After breakfast we had a variety of activities that rotated. Some days it was athletics like punch ball, volleyball, and dodge ball. Singing was my favorite. Famous folk singer, Pete Seeger, who lived in Beacon, led us in songs. (He wasn’t famous then). Even now I find myself singing, She’ll be coming around the mountain when she comes and then filling in other made-up lyrics like, She’ll be wearing pink pajamas when she comes, and then we sang B-I-N-GO- B-I-N-G-O and BINGO was his name, O. My favorite song was Everybody Loves Saturday Night and the song was repeated in different languages like Yiddish, A la menschen leben Shabbas by nacht and Spanish, Todo el mundo el amor querer el sabado el noche.
Every day we had swimming. I was never a swimmer. I learned how to float on my back. I barely learned the crawl stroke but never accomplished coordinating the breathing with my arm movements. Safety at the swimming pool was strictly enforced. Our counselors stood at different places around the pool holding tall bamboo sticks in case a camper got into difficulty and had to be pulled in. Additionally, we all had buddies. You always stayed with your buddy. If you lost your buddy, you immediately shouted out the name of that buddy and alerted the counselors to find that buddy.

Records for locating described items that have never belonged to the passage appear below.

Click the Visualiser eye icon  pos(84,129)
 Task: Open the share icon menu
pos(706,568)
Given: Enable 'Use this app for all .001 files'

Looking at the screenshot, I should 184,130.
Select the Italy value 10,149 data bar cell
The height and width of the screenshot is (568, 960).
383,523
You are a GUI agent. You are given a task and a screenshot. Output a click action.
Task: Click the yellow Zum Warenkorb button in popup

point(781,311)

We lined up to be tested to earn a beginner’s Red Cross swimmer’s card. Looking down at the aqua-colored pool waters was just enough to place me in a state of frozen fear. No—no reassurance made a difference. I refused to jump off the diving board. No equivocation. No negotiation. I wouldn’t do it. Please, please don’t make me. And my counselors backed off. Just the idea of jumping in and landing in the water put me in a state of visceral and psychological distress. Because I refused what most other campers willingly and easily did, I never earned a Red Cross beginner’s card. A few seasons later my name was called and surprisingly I was given a Red Cross beginner’s card. A mistake? Did the counselors feel sorry for my sorry attempts at learning to swim for several seasons and gave me a card anyway? I never knew. For many years that white card with the Red Cross symbol typed with my name stayed in my recently acquired wallet, the first wallet I ever owned. Proudly.
As the sun went down, we often made campfires. We enjoyed the yummies, which chocoholics like me loved, squishing a slice of chocolate and a toasted marshmallow between two graham crackers called s’mores. It was hard to eat one, two were ok if the counselor agreed.

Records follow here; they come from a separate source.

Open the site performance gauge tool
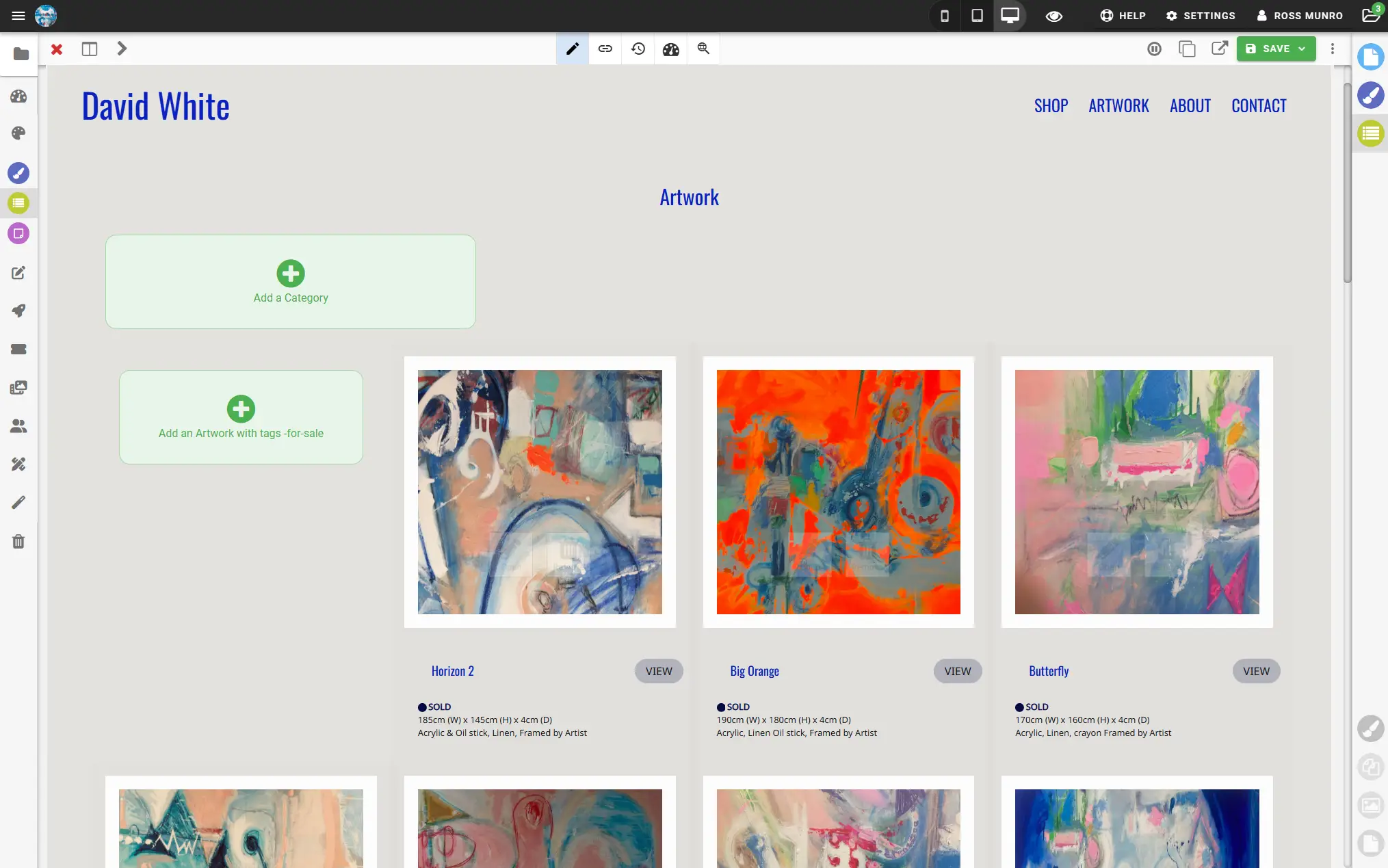The width and height of the screenshot is (1388, 868). coord(671,49)
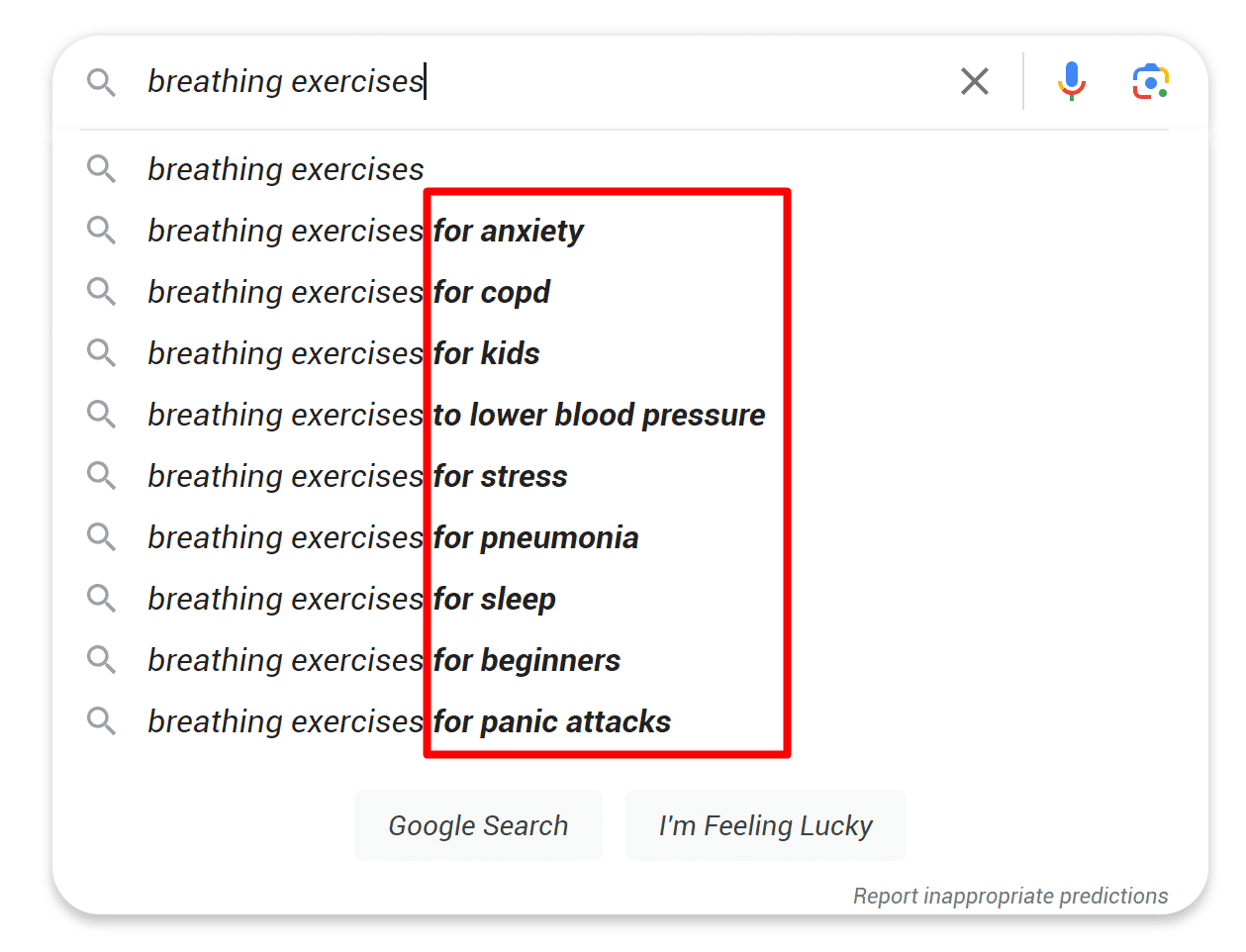The image size is (1246, 952).
Task: Open Google Lens image search
Action: (x=1150, y=80)
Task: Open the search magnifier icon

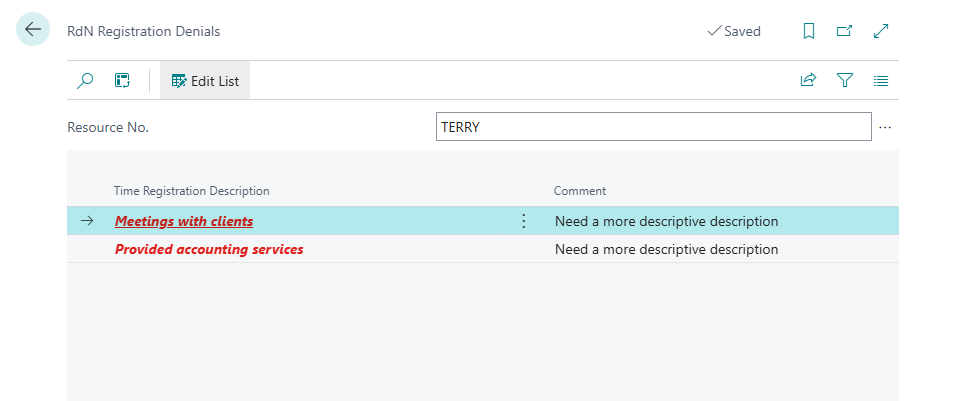Action: tap(86, 81)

Then we heard the blast of the bugle. The disquiet of the bugle was followed by camp-wide quiet.
We heard Taps:
Day is done, gone the sun,
From the lake, from the hills, from the sky.

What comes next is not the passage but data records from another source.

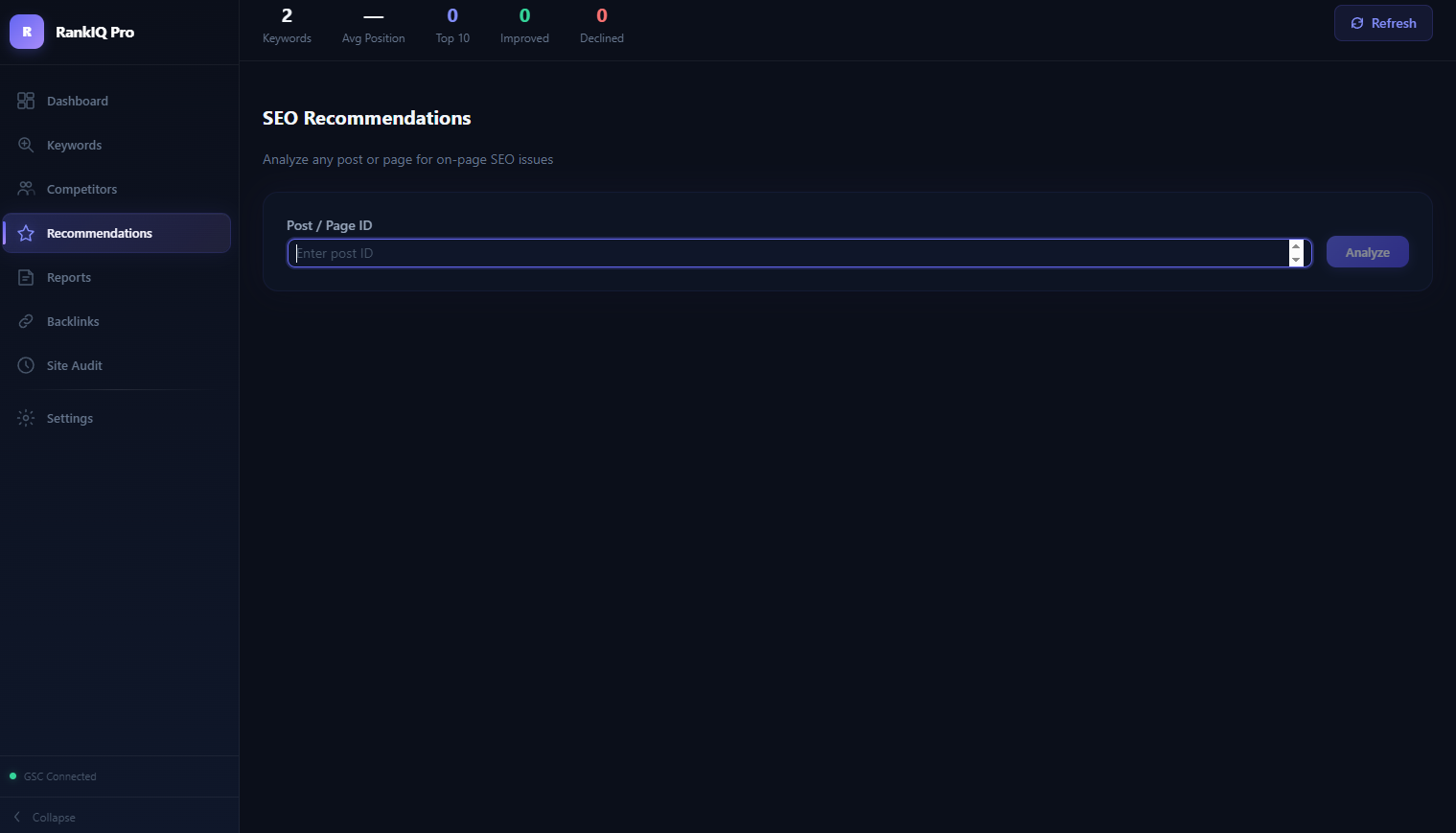The width and height of the screenshot is (1456, 833).
Task: Click the RankIQ Pro logo badge
Action: pyautogui.click(x=27, y=32)
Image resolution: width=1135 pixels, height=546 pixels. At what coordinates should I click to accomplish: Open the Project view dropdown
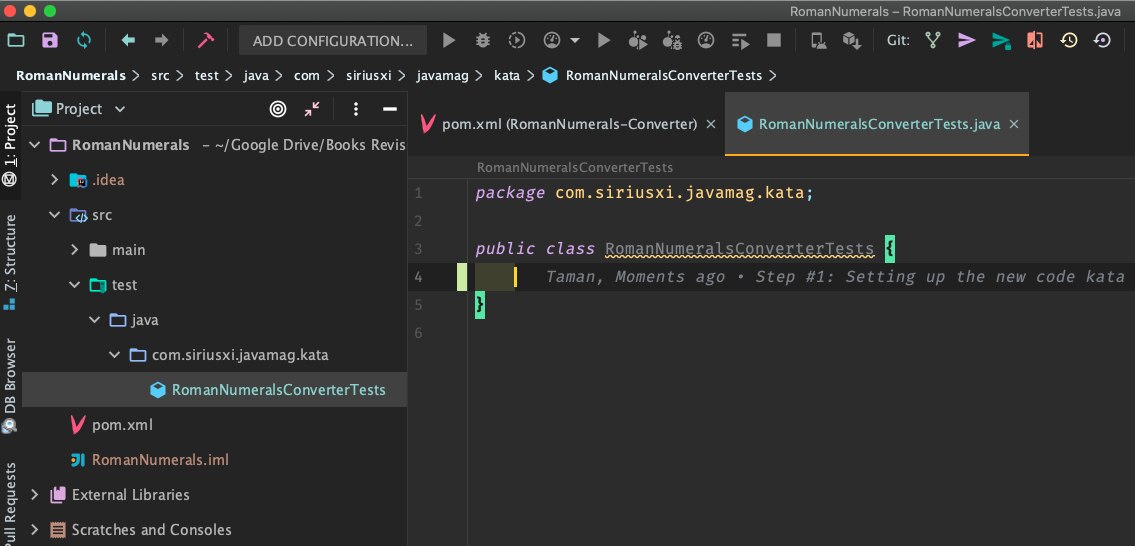coord(120,109)
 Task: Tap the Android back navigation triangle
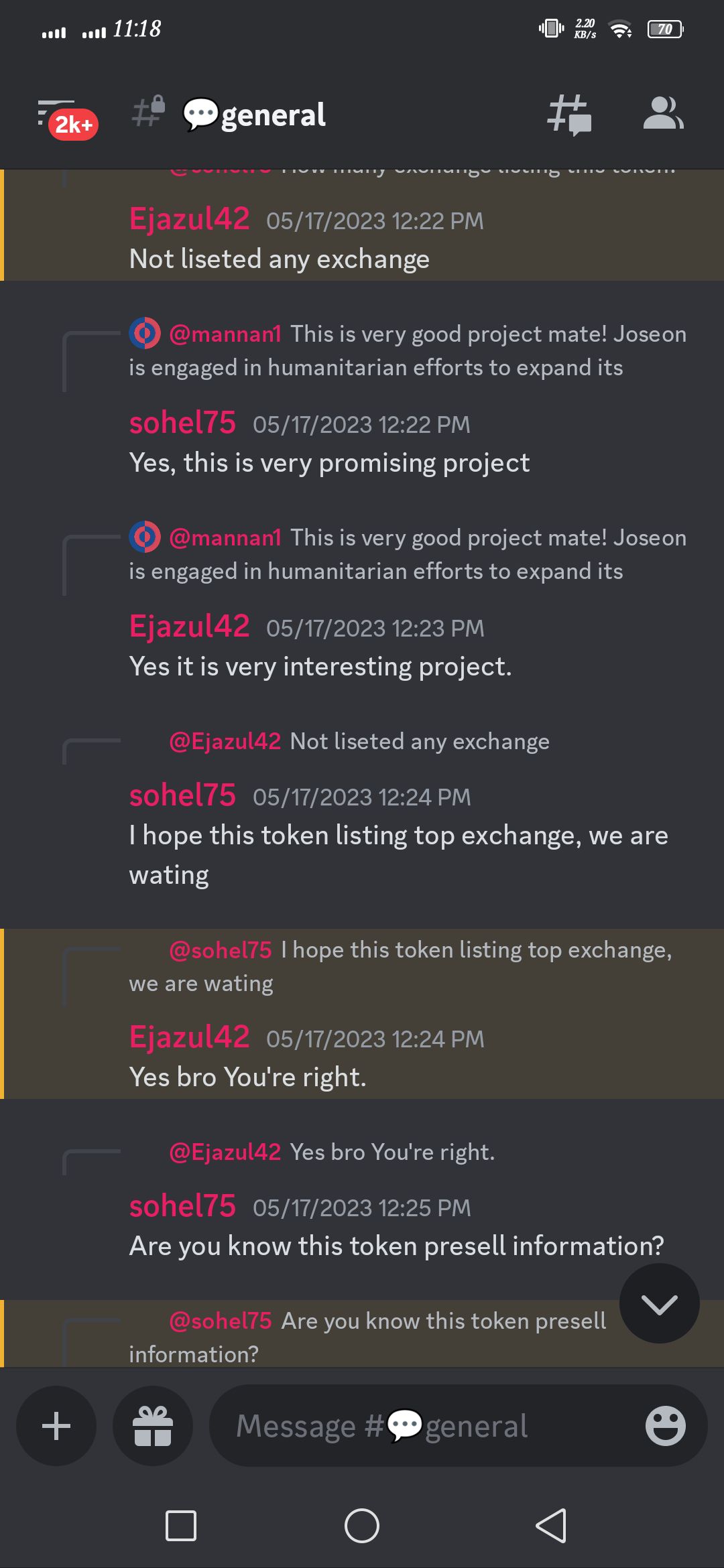point(551,1526)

All is well, safely rest, God is nigh.
After Taps, we knew it was time to go back to our bunk and prepare for sleep. All our flashlights lit the way.
I think about our granddaughter. She, at age nine, goes to a variety of summer weekly day camps, including horseback riding, arts & crafts, swimming, and STEM (Science, Technology, Engineering, and Mathematics) programs. I don’t know if she will ever go to a sleepover camp like I did and her mother, did. She doesn’t need a suitcase for day camp, just a backpack with a change of clothing, a hooded jacket, a swimsuit, cap, and goggles, flip flops, a towel, wash cloth, and a few of her favorite snacks.